PricewaterhouseCoopers' "Entertainment and Media Outlook for 2010-2014" projects global spending on recorded music of $27.9 billion by 2014.

This would be 19% below the 2005 level, the PricewaterhouseCoopers report states. It said the total spend last year was $26.4 billion.

The report predicts that U.S. music sales will turn around in 2013, thanks to new online services generating subscription and advertising revenue.

Global music sales will inch up beginning 2011, with strong growth in the Asia Pacific region and Latin America helping to offset continued decline in territories such as North America.

Digital sales will overtake physical purchases in 2011 in the U.S., the report said.

It also stated that anti-piracy measures by governments will help "stabilize" the industry.

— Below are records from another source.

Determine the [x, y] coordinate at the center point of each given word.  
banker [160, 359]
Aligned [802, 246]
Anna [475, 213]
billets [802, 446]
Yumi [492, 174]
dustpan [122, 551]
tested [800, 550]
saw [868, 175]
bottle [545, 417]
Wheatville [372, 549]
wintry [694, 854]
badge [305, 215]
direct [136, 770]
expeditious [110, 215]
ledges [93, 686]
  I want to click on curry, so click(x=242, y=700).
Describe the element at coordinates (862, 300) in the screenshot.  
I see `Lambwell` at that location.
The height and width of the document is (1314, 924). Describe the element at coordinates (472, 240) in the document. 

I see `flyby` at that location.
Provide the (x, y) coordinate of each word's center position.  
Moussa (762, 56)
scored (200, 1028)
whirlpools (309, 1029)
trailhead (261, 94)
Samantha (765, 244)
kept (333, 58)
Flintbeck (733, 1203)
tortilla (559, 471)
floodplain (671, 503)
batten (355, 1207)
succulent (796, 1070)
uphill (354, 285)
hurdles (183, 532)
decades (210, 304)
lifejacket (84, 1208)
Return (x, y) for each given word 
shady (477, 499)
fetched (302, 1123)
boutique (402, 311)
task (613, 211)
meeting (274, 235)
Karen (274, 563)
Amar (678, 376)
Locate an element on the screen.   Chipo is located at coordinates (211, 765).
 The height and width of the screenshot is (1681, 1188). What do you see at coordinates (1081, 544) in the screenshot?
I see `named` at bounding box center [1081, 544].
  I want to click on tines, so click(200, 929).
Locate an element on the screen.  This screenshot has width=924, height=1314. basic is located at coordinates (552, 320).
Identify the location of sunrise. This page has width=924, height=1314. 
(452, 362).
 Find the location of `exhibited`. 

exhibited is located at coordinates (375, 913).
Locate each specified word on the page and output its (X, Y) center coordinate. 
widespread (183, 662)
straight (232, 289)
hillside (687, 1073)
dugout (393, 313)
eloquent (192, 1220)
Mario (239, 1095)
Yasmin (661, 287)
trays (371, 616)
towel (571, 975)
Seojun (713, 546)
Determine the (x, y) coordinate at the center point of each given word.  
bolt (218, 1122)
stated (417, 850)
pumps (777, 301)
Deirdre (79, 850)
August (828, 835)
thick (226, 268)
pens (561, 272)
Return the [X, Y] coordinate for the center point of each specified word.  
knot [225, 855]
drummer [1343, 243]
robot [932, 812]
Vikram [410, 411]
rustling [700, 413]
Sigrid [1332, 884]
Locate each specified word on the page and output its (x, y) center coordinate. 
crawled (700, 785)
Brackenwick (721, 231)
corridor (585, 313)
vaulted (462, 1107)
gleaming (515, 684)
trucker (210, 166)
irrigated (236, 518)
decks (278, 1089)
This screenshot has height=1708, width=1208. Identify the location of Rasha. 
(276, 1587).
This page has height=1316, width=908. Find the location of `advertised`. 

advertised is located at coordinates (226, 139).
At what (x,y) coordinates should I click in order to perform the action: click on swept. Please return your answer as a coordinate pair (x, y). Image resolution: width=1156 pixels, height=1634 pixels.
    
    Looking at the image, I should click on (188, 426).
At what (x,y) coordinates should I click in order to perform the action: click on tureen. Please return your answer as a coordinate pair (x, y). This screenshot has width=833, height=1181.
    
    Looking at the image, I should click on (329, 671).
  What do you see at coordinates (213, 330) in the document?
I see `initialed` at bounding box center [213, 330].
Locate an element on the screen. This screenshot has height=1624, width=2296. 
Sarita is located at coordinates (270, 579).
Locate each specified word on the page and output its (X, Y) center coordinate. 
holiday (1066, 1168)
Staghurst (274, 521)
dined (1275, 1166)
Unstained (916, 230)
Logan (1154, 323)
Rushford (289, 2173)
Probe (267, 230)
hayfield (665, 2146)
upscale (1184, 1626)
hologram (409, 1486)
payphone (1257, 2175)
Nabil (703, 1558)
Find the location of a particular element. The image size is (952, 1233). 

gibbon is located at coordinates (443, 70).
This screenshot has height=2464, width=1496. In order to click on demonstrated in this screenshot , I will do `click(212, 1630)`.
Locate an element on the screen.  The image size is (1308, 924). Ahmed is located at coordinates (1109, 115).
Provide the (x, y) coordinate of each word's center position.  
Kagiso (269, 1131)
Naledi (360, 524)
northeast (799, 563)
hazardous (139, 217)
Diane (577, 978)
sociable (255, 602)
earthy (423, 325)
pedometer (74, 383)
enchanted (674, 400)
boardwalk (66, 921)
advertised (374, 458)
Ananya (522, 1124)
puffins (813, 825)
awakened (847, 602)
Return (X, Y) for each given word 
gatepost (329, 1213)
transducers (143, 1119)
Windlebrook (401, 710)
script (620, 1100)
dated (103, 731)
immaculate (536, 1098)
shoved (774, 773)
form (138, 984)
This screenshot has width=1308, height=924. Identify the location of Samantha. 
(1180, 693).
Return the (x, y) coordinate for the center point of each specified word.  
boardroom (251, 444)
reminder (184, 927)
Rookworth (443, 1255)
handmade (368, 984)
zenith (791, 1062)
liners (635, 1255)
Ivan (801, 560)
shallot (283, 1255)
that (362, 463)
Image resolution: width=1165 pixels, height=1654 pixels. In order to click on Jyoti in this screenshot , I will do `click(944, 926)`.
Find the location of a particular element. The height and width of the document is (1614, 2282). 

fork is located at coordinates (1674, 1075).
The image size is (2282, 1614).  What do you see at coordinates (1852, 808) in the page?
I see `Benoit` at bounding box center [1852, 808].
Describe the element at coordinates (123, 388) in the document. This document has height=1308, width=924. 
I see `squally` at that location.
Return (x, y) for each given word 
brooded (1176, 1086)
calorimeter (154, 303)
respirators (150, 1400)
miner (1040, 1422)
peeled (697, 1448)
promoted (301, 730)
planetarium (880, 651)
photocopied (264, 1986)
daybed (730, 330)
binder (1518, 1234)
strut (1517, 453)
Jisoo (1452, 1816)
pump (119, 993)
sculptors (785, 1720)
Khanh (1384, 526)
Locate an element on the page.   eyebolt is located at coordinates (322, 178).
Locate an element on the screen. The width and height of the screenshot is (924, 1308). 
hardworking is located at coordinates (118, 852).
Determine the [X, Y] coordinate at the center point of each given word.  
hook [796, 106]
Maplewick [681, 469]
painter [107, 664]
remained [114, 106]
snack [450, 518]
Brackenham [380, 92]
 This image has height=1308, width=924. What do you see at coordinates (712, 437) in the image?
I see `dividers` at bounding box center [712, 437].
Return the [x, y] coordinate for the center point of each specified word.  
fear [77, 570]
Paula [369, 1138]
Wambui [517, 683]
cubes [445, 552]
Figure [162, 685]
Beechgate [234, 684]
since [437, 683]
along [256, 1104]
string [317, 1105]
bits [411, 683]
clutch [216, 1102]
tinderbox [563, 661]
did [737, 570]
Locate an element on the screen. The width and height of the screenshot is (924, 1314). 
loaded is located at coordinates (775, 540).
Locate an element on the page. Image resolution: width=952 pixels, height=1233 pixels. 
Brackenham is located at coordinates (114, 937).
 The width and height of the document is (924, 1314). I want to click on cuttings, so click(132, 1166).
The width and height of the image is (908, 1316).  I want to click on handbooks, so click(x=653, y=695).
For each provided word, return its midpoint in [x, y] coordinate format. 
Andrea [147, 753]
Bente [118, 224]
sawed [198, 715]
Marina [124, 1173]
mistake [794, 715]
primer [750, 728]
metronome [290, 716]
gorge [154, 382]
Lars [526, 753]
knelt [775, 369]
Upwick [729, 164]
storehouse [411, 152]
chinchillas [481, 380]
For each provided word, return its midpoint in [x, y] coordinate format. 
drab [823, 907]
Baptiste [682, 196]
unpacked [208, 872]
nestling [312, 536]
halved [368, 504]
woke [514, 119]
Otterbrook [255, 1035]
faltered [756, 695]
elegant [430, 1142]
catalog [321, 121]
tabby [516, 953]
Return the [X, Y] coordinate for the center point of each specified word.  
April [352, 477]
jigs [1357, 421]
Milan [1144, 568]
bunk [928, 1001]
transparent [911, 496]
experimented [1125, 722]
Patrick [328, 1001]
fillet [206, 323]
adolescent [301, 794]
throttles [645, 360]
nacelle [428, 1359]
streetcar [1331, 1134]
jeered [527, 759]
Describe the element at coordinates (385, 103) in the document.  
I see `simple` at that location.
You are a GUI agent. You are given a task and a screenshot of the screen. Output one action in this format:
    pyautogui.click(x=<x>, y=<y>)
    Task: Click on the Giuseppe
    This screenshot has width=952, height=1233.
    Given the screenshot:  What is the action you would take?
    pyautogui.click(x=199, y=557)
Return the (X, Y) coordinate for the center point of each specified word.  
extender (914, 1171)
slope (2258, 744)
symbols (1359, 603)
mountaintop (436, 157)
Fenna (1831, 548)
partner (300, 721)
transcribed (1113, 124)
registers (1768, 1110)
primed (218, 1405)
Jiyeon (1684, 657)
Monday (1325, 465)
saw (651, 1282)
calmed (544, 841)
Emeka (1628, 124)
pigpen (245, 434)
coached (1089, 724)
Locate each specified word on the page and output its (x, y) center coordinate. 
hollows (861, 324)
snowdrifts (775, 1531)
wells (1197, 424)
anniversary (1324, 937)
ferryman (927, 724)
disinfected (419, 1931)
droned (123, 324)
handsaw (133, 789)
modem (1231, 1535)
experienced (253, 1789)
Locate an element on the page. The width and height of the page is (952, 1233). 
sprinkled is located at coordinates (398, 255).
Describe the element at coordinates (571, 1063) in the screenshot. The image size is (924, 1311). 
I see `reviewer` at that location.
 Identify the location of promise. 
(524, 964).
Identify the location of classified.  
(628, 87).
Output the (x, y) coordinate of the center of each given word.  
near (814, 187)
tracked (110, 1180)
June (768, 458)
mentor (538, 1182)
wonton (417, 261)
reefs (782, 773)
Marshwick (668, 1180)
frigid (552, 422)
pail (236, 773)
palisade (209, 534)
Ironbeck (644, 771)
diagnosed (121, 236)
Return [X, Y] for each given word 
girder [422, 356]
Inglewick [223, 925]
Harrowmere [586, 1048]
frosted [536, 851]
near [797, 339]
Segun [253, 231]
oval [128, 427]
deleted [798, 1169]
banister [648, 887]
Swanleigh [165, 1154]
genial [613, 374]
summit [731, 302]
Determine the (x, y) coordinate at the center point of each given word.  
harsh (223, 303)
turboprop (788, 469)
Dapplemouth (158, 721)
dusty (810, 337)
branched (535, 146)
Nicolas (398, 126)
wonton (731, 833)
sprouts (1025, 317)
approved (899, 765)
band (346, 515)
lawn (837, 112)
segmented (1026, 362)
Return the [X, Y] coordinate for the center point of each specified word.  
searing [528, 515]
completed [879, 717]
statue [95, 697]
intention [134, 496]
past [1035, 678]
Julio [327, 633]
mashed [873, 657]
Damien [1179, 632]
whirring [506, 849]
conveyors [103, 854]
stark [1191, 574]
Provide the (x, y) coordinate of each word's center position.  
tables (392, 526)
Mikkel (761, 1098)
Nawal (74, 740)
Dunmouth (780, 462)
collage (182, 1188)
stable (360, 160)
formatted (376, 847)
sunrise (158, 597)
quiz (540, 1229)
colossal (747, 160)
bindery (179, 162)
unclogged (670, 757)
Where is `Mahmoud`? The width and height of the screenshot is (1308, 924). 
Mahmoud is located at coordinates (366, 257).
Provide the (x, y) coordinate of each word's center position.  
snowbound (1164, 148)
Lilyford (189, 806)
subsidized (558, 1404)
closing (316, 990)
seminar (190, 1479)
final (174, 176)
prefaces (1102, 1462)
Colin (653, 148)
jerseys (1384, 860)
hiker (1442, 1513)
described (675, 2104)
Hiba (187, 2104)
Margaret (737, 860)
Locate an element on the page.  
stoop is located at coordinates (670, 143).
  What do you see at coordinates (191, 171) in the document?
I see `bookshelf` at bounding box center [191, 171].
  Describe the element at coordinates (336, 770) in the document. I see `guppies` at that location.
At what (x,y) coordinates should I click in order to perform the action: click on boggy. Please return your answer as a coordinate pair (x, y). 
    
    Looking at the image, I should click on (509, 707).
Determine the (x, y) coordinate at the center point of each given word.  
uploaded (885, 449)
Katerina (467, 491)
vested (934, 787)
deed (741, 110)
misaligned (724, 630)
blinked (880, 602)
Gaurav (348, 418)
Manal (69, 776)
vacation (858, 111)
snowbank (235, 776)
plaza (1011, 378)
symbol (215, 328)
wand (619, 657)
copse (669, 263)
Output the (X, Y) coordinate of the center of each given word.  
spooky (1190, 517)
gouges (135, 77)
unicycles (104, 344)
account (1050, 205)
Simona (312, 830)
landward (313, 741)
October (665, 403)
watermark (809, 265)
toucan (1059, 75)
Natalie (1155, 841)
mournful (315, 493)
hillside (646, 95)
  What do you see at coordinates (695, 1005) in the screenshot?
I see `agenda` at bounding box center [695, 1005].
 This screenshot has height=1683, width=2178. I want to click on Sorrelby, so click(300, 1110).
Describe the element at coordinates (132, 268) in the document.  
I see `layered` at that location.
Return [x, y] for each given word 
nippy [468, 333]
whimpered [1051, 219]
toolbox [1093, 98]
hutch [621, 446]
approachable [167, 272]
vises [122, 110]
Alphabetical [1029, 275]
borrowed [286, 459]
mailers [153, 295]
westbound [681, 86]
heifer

The signs for digital growth in the U.S. were not encouraging in recent months. But for the week ending June 6, year-to-date track sales were larger than the corresponding period last year - the first time that has happened since the week ending March 14. Year-to-date track downloads up to June 6 totaled 510.6 million - up 0.2% from the 509.6 million units for the corresponding period of last year, according to Nielsen SoundScan.

Digital purchases are projected to rise to $17 billion in 2014, from $8.1 billion in 2009, according to "Entertainment and Media Outlook for 2010-2014." Physical sales will fall to $10.9 billion in 2014, a decline of 66% from 2005, according to the report.